• [Written exercise]:
Write out the following material word for word, keeping every line unchanged.

(Saved data entries)
◆ ◆ ◆ ◆ ◆

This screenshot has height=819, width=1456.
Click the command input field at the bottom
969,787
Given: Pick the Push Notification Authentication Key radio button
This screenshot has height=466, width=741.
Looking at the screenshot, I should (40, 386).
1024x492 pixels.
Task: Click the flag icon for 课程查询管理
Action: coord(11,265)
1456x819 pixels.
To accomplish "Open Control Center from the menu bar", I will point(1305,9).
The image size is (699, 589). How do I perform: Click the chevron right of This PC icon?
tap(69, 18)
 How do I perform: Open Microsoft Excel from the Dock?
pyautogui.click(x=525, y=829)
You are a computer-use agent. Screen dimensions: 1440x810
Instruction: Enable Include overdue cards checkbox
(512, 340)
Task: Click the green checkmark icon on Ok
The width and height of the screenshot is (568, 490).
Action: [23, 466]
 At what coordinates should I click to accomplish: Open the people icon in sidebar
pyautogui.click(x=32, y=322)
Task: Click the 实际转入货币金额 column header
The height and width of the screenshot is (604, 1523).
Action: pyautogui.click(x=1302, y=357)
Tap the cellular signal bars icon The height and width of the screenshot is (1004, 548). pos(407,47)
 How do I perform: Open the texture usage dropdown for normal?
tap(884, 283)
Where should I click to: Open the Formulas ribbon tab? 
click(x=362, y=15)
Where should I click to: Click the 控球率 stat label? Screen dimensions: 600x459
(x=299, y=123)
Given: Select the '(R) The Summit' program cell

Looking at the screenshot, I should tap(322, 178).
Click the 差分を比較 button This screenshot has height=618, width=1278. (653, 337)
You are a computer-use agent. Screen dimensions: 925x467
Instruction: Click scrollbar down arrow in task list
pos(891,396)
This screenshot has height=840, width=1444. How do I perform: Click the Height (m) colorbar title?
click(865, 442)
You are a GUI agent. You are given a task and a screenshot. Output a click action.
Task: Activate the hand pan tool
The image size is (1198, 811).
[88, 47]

◆ ◆ ◆ ◆ ◆

• [Exercise result]:
This screenshot has height=819, width=1456.
Click the command input field at the bottom
969,787
Given: Pick the Push Notification Authentication Key radio button
This screenshot has height=466, width=741.
Looking at the screenshot, I should (40, 386).
1024x492 pixels.
Task: Click the flag icon for 课程查询管理
Action: coord(11,265)
1456x819 pixels.
To accomplish "Open Control Center from the menu bar", I will point(1305,9).
The image size is (699, 589). How do I perform: Click the chevron right of This PC icon?
tap(69, 18)
 How do I perform: Open Microsoft Excel from the Dock?
pyautogui.click(x=525, y=829)
You are a computer-use agent. Screen dimensions: 1440x810
Instruction: Enable Include overdue cards checkbox
(512, 340)
Task: Click the green checkmark icon on Ok
The width and height of the screenshot is (568, 490).
Action: [23, 466]
 At what coordinates should I click to accomplish: Open the people icon in sidebar
pyautogui.click(x=32, y=322)
Task: Click the 实际转入货币金额 column header
The height and width of the screenshot is (604, 1523).
Action: pyautogui.click(x=1302, y=357)
Tap the cellular signal bars icon The height and width of the screenshot is (1004, 548). pos(407,47)
 How do I perform: Open the texture usage dropdown for normal?
tap(884, 283)
Where should I click to: Open the Formulas ribbon tab? 
click(x=362, y=15)
Where should I click to: Click the 控球率 stat label? Screen dimensions: 600x459
(x=299, y=123)
Given: Select the '(R) The Summit' program cell

Looking at the screenshot, I should tap(322, 178).
Click the 差分を比較 button This screenshot has height=618, width=1278. (653, 337)
You are a computer-use agent. Screen dimensions: 925x467
Instruction: Click scrollbar down arrow in task list
pos(891,396)
This screenshot has height=840, width=1444. How do I perform: Click the Height (m) colorbar title?
click(865, 442)
You are a GUI agent. You are given a task and a screenshot. Output a click action.
Task: Activate the hand pan tool
The image size is (1198, 811).
[88, 47]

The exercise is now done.